I'm sad right now. One of my favorite people from my past — has passed away. It actually happened just over two years ago. And I only just learned of it because, sitting here, sipping some wine, reminiscing, smiling at her influence in my life, I suddenly, on a whim, on a lark decided, I'm going to write her!
I speak of Alice Mielcarek, my Creative Writing teacher back in Madison East High School, in Madison, WI.
She wasn't that old in 1984, was she? There's a reasonable chance she's still alive, I thought and hoped.
I had taken a Creative Writing class from her my Senior Year. In the course of that year I wrote many things for her and came to cherish receiving them back with her comments. She was gentle, but real. She was brilliant and challenged me to grow in writing mechanics, ability, and in sheer humanity. She was a true teacher. She told me that I had promise as a writer. And in the years that followed I have achieved some limited success at it. And so, this evening, I was suddenly inspired to thank her and tell her about all that has happened since all those years ago.
A Google search on the parameters: Mielcarek, Madison, Writing, found the following article at the Daily Kos.
And I knew immediately. Not only was Mrs. Mielcarek dead, but I had missed by two years telling her how great an impact she had on my life.
I'm so angry — at myself — that at no point in the last thirty years did I reach out to her to express just how important she was to me.
As I read the article by Mr. Anderson, I learn that he actually never had the privilege I enjoyed. He credits her with influencing him for the better and regrets that he never took her class! I was in her class. I had an entire year with her. And what a blessing she was!

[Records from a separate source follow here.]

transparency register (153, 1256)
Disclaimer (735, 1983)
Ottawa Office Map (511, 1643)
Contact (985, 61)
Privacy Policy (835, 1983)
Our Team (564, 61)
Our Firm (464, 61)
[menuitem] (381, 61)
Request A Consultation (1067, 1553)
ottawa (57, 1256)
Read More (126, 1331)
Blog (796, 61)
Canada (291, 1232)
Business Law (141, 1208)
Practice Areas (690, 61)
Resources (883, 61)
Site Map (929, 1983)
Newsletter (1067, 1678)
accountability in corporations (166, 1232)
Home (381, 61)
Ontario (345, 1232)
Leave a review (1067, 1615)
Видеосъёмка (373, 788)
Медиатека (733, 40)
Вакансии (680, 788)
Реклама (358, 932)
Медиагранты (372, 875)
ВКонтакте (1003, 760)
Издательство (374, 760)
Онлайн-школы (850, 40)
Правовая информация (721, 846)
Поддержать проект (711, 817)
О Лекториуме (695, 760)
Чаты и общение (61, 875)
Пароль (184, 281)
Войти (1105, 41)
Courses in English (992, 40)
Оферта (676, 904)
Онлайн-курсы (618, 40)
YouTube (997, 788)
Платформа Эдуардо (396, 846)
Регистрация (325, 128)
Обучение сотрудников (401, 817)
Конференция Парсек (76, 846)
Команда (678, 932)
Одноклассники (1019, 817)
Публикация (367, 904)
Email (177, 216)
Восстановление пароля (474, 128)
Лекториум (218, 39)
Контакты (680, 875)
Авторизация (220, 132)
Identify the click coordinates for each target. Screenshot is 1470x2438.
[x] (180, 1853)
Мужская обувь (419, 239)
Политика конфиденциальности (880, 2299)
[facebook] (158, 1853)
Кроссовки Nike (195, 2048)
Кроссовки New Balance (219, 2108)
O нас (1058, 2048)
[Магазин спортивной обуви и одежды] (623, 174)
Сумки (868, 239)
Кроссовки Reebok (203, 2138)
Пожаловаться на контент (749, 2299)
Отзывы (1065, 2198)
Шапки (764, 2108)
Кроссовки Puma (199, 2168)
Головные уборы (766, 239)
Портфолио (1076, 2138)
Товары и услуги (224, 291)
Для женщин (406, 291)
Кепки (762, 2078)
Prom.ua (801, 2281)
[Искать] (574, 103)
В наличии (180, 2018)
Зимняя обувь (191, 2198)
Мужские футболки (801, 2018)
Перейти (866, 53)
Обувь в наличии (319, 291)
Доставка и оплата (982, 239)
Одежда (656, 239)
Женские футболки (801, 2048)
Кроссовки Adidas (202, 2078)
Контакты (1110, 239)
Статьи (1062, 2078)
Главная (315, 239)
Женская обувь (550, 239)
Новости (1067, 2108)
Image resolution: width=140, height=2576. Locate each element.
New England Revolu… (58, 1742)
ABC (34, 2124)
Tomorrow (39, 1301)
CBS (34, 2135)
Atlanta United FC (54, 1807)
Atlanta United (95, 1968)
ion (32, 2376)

I will say this — I was so very off on my perception of her age because of the amazing life force that flowed out of that woman. Here is her obituary. She lived to the fine old age of 81.
So, who am I?
Well, today I'm a high school teacher, like Alice was.
I teach Latin at a public high school in New Jersey. I like to say that anyone who thinks the world is going to hell in a hand-basket simply doesn't know enough young people. My worst student is basically the same kid that sat in Mrs. Mielcarek's room. And my best are better scholars and citizens than I was until my twenties. I remember her patience and just deep genuine kindness. I hope I show forth even a tiny measure of the same.
I would describe myself still as a wanna-be writer. Alongside my PhD in Biblical Hebrew and Arabic, I published a number of academic articles. My biggest commercial credit is that I am the author of Intermediate Arabic for Dummies. The fiction novels I've written were acts of love for ideas that brewed within me for years. I have not yet achieved true commercial success with my fiction but I loved writing those books. Mrs. Mielcarek was fully responsible for inspiring me to work and persist in the craft of writing.
And so, Alice Mielcarek. I deeply regret never telling you these things on this side of eternity. All I can do now is pour out these words and hope that somehow in the spiritual world they can yet reach you.
You changed my life. I count it as a privilege to have known you, let alone to have studied under your guidance. And yet I know, in my youthful arrogance, that I wasted much of that time. Pray for me, please, as I attempt to both fulfill all the expectations you had of me and also imitate your example as I teach a new generation.
Alice, requiescas in pace et lux perpetua luceat tibi.
May you rest in peace and may perpetual light shine upon you.